How to Handle the Complainer
While I urge you to try to understand and empathize with the plight of the complainer, you have an obligation to manage the negative impact he has on your team and on you.
For sake of simplicity, let’s use an example of sharing the plans for a new office design. As soon as you share your beautiful new office, the complainer immediately points out one of the minor downsides of the plan.
Here’s what you can try.
Reinforce the Good Bits
Hidden beneath the moaning and complaining is usually something worth noting. As a manager, you have to tread that fine line to acknowledge the worthy point without encouraging the unsavoury delivery method. You have a few options:
Mini-feedback: One option is to give a nugget of feedback right in the moment that makes it clear you don’t like the how, but you’re prepared to address the what. “I wish you had phrased that a little more constructively. I take your point about the loss of space in the kitchenette.”
Defer: I was planning on addressing some of the concerns a little later. We’ll come back to the kitchenette then. Let’s go back to how we are going to capitalize on this great new front office space.”
Reframe: Rather than calling out the person’s negativity explicitly, just reflect the constructive part of the comment back with different packaging. “You would like to know how we’re going to use the kitchenette space differently to accommodate the reduction in space.”
Given that the complainer is usually oblivious to her impact, it’s important to provide feedback. Although it’s ok to give a mini-feedback in a group setting, you should save the full feedback for a private conversation. Follow the rules of good feedback and keep the description of her behaviour really objective and save the juicy, subjective language for the impact her behaviour has on you or the team.
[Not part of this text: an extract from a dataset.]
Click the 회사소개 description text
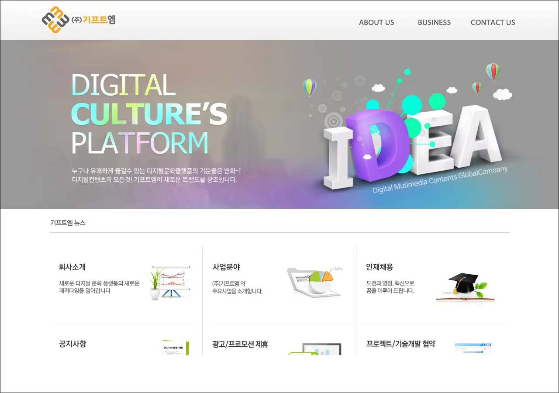Viewport: 559px width, 393px height. [99, 287]
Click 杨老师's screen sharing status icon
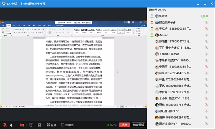 click(203, 16)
Here’s an example. “When I shared the design for the new office layout in the team meeting, you were the first to comment and you chose to focus on the small area we lost in the kitchen space. When you started with one of the few negatives, I found it difficult to get the team to see the positives and to take a balanced perspective on the redesign. This isn’t the first time you have led with a negative comment. How could you help ensure our discussions get off to a constructive start?”
If it continues over time, you might want to amp up the feedback. “In our last three meetings, you have focused your comments on concerns. I am finding myself tuning you out because I interpret it as you complaining without doing anything to make the situation better. If you want my help, I need you to focus on what you can do to make things better. Let’s start over. How could you start the conversation differently this time?”
Ramp up Accountability
The worst offender is the complainer who isn’t willing to take any accountability for making things better. Don’t tolerate it. If an employee complains, redirect their energy to making things better. “I hear your concern about the changes to the kitchenette space, I’d like you to share your thoughts with the designers and propose some ways to optimize the space we have.”
While you might be enlightened and understand that each one of us has a deliberate choice of how to show up in the world—your complainer might not be quite there yet. Stick with this formula:
- Start with a positive assumption about the person and the point
- Pull out the useful content and reframe it into something constructive
- Provide private feedback about the impact of the complainers tone or negativity
- Coach the person to focus on different things or to deliver their message differently to have a more positive impact
- Tie complaints to action so the complainer learns only to complain when he is willing to take some accountability for making things better
I know it can be exhausting, but this formula will help you coach the complainer into a more positive person to be around. And remember what my colleague told me, complaining was her way of helping to change things for the better.